To-do item: Please rewrite each of the rows below, substituting "Find an element on the screen" for every occurrence of "Locate an element on the screen" and leaving everything else unchanged.

[The input — start]

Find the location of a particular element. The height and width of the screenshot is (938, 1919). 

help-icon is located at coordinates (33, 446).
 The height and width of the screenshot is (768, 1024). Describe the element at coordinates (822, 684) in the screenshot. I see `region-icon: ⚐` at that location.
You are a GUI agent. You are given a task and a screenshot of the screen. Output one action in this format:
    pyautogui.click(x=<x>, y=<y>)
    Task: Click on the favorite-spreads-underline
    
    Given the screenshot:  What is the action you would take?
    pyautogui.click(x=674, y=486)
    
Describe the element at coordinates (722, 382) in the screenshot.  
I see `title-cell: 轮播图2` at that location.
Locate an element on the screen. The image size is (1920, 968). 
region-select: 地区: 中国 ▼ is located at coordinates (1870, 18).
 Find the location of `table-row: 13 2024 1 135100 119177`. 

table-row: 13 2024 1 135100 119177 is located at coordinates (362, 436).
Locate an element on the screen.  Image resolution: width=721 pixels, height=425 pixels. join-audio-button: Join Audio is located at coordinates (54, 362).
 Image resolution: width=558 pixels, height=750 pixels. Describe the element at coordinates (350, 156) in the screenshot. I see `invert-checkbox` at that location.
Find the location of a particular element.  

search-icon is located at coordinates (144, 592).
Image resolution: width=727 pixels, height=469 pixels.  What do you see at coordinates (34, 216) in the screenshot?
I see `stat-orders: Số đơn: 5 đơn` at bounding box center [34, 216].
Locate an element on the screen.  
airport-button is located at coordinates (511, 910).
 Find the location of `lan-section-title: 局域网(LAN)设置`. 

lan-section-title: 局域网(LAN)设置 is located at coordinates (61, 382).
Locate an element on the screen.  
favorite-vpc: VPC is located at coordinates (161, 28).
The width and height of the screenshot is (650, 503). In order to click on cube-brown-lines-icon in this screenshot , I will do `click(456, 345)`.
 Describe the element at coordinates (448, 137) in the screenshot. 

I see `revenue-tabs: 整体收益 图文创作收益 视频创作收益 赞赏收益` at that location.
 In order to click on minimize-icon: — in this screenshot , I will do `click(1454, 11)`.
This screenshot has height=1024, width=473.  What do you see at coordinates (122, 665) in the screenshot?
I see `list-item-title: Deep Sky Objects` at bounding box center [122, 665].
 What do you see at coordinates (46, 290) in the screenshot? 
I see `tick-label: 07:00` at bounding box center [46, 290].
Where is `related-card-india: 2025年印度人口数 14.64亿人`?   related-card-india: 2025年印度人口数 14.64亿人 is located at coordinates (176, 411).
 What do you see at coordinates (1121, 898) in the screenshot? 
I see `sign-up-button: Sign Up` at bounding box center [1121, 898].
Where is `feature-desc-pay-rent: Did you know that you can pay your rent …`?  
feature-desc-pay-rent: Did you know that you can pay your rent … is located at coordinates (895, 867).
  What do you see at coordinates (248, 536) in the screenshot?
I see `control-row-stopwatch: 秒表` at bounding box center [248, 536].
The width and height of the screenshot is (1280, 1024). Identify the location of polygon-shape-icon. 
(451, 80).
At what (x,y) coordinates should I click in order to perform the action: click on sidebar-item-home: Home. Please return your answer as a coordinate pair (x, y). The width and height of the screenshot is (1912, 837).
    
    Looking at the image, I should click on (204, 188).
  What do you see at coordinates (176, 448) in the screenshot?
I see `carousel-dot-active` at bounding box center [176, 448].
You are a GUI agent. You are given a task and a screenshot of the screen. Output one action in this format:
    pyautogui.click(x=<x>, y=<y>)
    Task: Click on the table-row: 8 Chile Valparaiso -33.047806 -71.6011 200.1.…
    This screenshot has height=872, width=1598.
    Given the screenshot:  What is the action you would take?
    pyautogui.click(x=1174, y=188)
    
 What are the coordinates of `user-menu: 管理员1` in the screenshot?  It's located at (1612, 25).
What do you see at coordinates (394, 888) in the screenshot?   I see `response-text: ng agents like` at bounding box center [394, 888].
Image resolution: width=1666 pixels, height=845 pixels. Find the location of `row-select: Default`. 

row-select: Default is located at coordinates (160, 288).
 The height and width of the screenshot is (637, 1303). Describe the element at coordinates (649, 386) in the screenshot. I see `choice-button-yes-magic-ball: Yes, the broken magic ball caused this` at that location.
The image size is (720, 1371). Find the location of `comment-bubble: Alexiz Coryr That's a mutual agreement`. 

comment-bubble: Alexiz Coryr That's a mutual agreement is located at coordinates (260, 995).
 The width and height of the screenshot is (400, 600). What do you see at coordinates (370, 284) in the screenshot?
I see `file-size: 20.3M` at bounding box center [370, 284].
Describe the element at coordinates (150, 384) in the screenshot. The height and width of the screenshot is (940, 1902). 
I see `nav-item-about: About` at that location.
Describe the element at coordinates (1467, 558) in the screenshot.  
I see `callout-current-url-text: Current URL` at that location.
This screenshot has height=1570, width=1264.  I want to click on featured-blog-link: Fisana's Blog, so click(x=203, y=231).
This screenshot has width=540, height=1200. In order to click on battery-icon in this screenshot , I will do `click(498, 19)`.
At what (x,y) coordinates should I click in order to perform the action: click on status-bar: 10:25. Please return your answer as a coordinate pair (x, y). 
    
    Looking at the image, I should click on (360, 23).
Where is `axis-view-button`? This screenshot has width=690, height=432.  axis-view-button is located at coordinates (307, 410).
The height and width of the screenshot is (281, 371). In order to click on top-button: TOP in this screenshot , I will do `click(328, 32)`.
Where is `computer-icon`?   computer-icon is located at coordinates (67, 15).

[The input — finish]

Reply:
Find the location of a particular element. The height and width of the screenshot is (938, 1919). 

help-icon is located at coordinates (33, 446).
 The height and width of the screenshot is (768, 1024). Describe the element at coordinates (822, 684) in the screenshot. I see `region-icon: ⚐` at that location.
You are a GUI agent. You are given a task and a screenshot of the screen. Output one action in this format:
    pyautogui.click(x=<x>, y=<y>)
    Task: Click on the favorite-spreads-underline
    
    Given the screenshot:  What is the action you would take?
    pyautogui.click(x=674, y=486)
    
Describe the element at coordinates (722, 382) in the screenshot.  
I see `title-cell: 轮播图2` at that location.
Find an element on the screen. The image size is (1920, 968). 
region-select: 地区: 中国 ▼ is located at coordinates (1870, 18).
 Find the location of `table-row: 13 2024 1 135100 119177`. 

table-row: 13 2024 1 135100 119177 is located at coordinates (362, 436).
Find an element on the screen.  Image resolution: width=721 pixels, height=425 pixels. join-audio-button: Join Audio is located at coordinates (54, 362).
 Image resolution: width=558 pixels, height=750 pixels. Describe the element at coordinates (350, 156) in the screenshot. I see `invert-checkbox` at that location.
Find the location of a particular element.  

search-icon is located at coordinates (144, 592).
Image resolution: width=727 pixels, height=469 pixels.  What do you see at coordinates (34, 216) in the screenshot?
I see `stat-orders: Số đơn: 5 đơn` at bounding box center [34, 216].
Find an element on the screen.  
airport-button is located at coordinates (511, 910).
 Find the location of `lan-section-title: 局域网(LAN)设置`. 

lan-section-title: 局域网(LAN)设置 is located at coordinates (61, 382).
Find an element on the screen.  
favorite-vpc: VPC is located at coordinates (161, 28).
The width and height of the screenshot is (650, 503). In order to click on cube-brown-lines-icon in this screenshot , I will do `click(456, 345)`.
 Describe the element at coordinates (448, 137) in the screenshot. 

I see `revenue-tabs: 整体收益 图文创作收益 视频创作收益 赞赏收益` at that location.
 In order to click on minimize-icon: — in this screenshot , I will do `click(1454, 11)`.
This screenshot has height=1024, width=473.  What do you see at coordinates (122, 665) in the screenshot?
I see `list-item-title: Deep Sky Objects` at bounding box center [122, 665].
 What do you see at coordinates (46, 290) in the screenshot? 
I see `tick-label: 07:00` at bounding box center [46, 290].
Where is `related-card-india: 2025年印度人口数 14.64亿人`?   related-card-india: 2025年印度人口数 14.64亿人 is located at coordinates (176, 411).
 What do you see at coordinates (1121, 898) in the screenshot? 
I see `sign-up-button: Sign Up` at bounding box center [1121, 898].
Where is `feature-desc-pay-rent: Did you know that you can pay your rent …`?  
feature-desc-pay-rent: Did you know that you can pay your rent … is located at coordinates (895, 867).
  What do you see at coordinates (248, 536) in the screenshot?
I see `control-row-stopwatch: 秒表` at bounding box center [248, 536].
The width and height of the screenshot is (1280, 1024). Identify the location of polygon-shape-icon. 
(451, 80).
At what (x,y) coordinates should I click in order to perform the action: click on sidebar-item-home: Home. Please return your answer as a coordinate pair (x, y). The width and height of the screenshot is (1912, 837).
    
    Looking at the image, I should click on (204, 188).
  What do you see at coordinates (176, 448) in the screenshot?
I see `carousel-dot-active` at bounding box center [176, 448].
You are a GUI agent. You are given a task and a screenshot of the screen. Output one action in this format:
    pyautogui.click(x=<x>, y=<y>)
    Task: Click on the table-row: 8 Chile Valparaiso -33.047806 -71.6011 200.1.…
    This screenshot has height=872, width=1598.
    Given the screenshot:  What is the action you would take?
    pyautogui.click(x=1174, y=188)
    
 What are the coordinates of `user-menu: 管理员1` in the screenshot?  It's located at (1612, 25).
What do you see at coordinates (394, 888) in the screenshot?   I see `response-text: ng agents like` at bounding box center [394, 888].
Image resolution: width=1666 pixels, height=845 pixels. Find the location of `row-select: Default`. 

row-select: Default is located at coordinates (160, 288).
 The height and width of the screenshot is (637, 1303). Describe the element at coordinates (649, 386) in the screenshot. I see `choice-button-yes-magic-ball: Yes, the broken magic ball caused this` at that location.
The image size is (720, 1371). Find the location of `comment-bubble: Alexiz Coryr That's a mutual agreement`. 

comment-bubble: Alexiz Coryr That's a mutual agreement is located at coordinates (260, 995).
 The width and height of the screenshot is (400, 600). What do you see at coordinates (370, 284) in the screenshot?
I see `file-size: 20.3M` at bounding box center [370, 284].
Describe the element at coordinates (150, 384) in the screenshot. The height and width of the screenshot is (940, 1902). 
I see `nav-item-about: About` at that location.
Describe the element at coordinates (1467, 558) in the screenshot.  
I see `callout-current-url-text: Current URL` at that location.
This screenshot has height=1570, width=1264.  I want to click on featured-blog-link: Fisana's Blog, so click(x=203, y=231).
This screenshot has width=540, height=1200. In order to click on battery-icon in this screenshot , I will do `click(498, 19)`.
At what (x,y) coordinates should I click in order to perform the action: click on status-bar: 10:25. Please return your answer as a coordinate pair (x, y). 
    
    Looking at the image, I should click on (360, 23).
Where is `axis-view-button`? This screenshot has width=690, height=432.  axis-view-button is located at coordinates (307, 410).
The height and width of the screenshot is (281, 371). In order to click on top-button: TOP in this screenshot , I will do `click(328, 32)`.
Where is `computer-icon`?   computer-icon is located at coordinates (67, 15).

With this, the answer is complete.